Xuan Zang started his journey in the fall of 627, together with two monks and a caravan of merchants. After they made it to Yumen Pass, Gansu, the two companions left him for fear of more perils ahead of them. Xuan Zang was caught trying to cross the border without proper papers. But the governor was so impressed by Xuan Zang's devotion when he discovered what his pilgrimage was all about, that he helped him to pass through.

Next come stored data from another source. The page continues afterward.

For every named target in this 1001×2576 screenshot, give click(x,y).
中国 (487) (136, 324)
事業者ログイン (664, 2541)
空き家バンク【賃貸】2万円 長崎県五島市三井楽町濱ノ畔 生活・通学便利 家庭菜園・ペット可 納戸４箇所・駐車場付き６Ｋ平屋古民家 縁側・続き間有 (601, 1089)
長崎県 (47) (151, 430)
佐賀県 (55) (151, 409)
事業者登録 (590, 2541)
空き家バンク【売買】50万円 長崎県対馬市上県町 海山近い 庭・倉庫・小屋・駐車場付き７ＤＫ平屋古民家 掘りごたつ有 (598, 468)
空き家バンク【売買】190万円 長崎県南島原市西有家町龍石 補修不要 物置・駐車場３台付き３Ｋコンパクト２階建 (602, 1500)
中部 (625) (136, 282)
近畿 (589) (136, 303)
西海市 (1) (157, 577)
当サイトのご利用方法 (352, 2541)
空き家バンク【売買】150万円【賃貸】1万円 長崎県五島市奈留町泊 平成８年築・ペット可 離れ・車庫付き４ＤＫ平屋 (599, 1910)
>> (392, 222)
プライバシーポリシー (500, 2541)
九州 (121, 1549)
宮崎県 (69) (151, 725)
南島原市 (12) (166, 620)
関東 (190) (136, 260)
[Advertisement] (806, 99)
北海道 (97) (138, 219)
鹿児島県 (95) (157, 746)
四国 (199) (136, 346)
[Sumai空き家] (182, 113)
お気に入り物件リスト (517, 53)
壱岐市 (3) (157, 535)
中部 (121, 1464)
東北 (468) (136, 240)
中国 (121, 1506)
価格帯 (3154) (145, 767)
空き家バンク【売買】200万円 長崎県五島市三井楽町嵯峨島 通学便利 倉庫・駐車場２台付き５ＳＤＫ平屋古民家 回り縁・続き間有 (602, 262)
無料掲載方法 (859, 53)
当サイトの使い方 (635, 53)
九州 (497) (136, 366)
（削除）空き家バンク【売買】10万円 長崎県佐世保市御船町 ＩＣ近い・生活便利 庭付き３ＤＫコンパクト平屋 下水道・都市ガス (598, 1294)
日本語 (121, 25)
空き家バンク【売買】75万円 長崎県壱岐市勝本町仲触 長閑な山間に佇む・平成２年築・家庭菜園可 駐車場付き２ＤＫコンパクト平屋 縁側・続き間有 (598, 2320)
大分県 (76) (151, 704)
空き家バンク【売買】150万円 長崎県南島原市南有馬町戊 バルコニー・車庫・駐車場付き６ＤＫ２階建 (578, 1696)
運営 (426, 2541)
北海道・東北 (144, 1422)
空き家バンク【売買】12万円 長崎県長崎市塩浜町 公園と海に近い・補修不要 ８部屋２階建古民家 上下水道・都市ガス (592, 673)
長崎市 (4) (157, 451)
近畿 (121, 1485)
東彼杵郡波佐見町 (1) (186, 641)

What was awaiting Xuan Zang was the vast expanse of the Gobi desert beyond Yumen Pass. It was a land forbidden to life, with scorching hot waves by day and the freezing winds blowing at night. Animals were barely to be seen, and still less, any signs of human habitation. Nothing but occasional trails of animal and human bones told of failed attempts to make the crossing, and waming of dangers still to come.
Not wavering, Xuan Zang walked for over half a month and traversed the desert, entering Gaochang (northwest of Turfan, Xinjiang). Leaving Gaochang, Xuan Zang walked for another year and finally arrived in India.
While in India, Xuan Zang spent years studying Buddhism in Nalanda Sangharama of Bihar, before he traveled elsewhere to talk with Buddhist masters. By the time he left India, he was already a celebrated Buddhist scholar.
In early 646, 18 years after he had started his journey, Xuan Zang returned to Chang'an with over 650 volumes of Buddhist scriptures he had selected. Monks and laymen alike all took to the streets to welcome his arrival. When Emperor Taizong learnt of his story in Luoyang, he sent his Prime Minister to bring him, so he could tell of what he had been through.
The emperor was interested in the mission that Xuan Zang had devoted himself to. He made arrangements for Xuan Zang to start to translate the scriptures he had brought back in a temple near Chang'an. Xuan Zang and his colleagues worked for 19 years and translated the Buddhist scriptures, 13 million characters long, into Chinese.
In 664 Xuan Zang died in the temple where he had worked. Besides the Buddhist scriptures that have survived in Chinese due to his commitment and devoted work, Xuan Zang coauthored Nations to the West of the Tang Dynasty. In this traveler's journal Xuan Zang told of the over one hundred states he had visited in the so-called Western Territory, and about the peoples and their lives. The book has been translated into many languages.